Les bois toujours frottés de ces stalles ont peu à peu
revêtu ou plutôt laissé paraître cette sombre pourpre
qui est comme leur cœur et que préfère à tout, jusqu’à
ne plus pouvoir regarder les couleurs des tableaux
qui semblent, après cela, bien grossières, l’œil qui
s’en est une fois enchanté. C’est alors une sorte
d’ivresse qu’on éprouve à goûter dans l’ardeur toujours
plus enflammée du bois ce qui est comme la
sève, avec le temps, débordante de l’arbre. La naïveté
des personnages ici sculptés prend de la matière dans
laquelle ils vivent quelque chose comme de deux
fois naturel. Et quand à « ces fruits, ces fleurs, ces
feuilles et ces branches », tous motifs tirés de la
végétation du pays et que le sculpteur amiénois a
sculptés dans du bois d’Amiens, la diversité des plans
ayant eu pour conséquence la différence des frottements,
on y voit de ces admirables oppositions de
tons, où la feuille se détache d’une autre couleur que
la tige, faisant penser à ces nobles accents que M. Gallé
a su tirer du cœur harmonieux des chênes.

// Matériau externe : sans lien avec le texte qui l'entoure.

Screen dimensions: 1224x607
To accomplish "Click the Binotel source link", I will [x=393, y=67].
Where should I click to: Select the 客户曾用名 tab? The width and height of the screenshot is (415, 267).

Mais il est temps d’arriver à ce que Ruskin appelle plus particulièrement la Bible d’Amiens, au Porche Occidental. Bible est pris ici au sens propre, non au sens figuré. Le porche d’Amiens n’est pas seulement, dans le sens vague où l’aurait pris Victor Hugo[1], un livre de pierre, une Bible de pierre : c’est « la Bible » en pierre. Sans doute, avant de le savoir, quand vous voyez pour la première fois la façade occidentale d’Amiens, bleue dans le brouillard, éblouissante au
- ↑ Mlle Marie Nordlinger, l’éminente artiste anglaise, me met sous les yeux une lettre de Ruskin où Notre-Dame de Paris, de Victor Hugo, est qualifiée de rebut de la littérature française.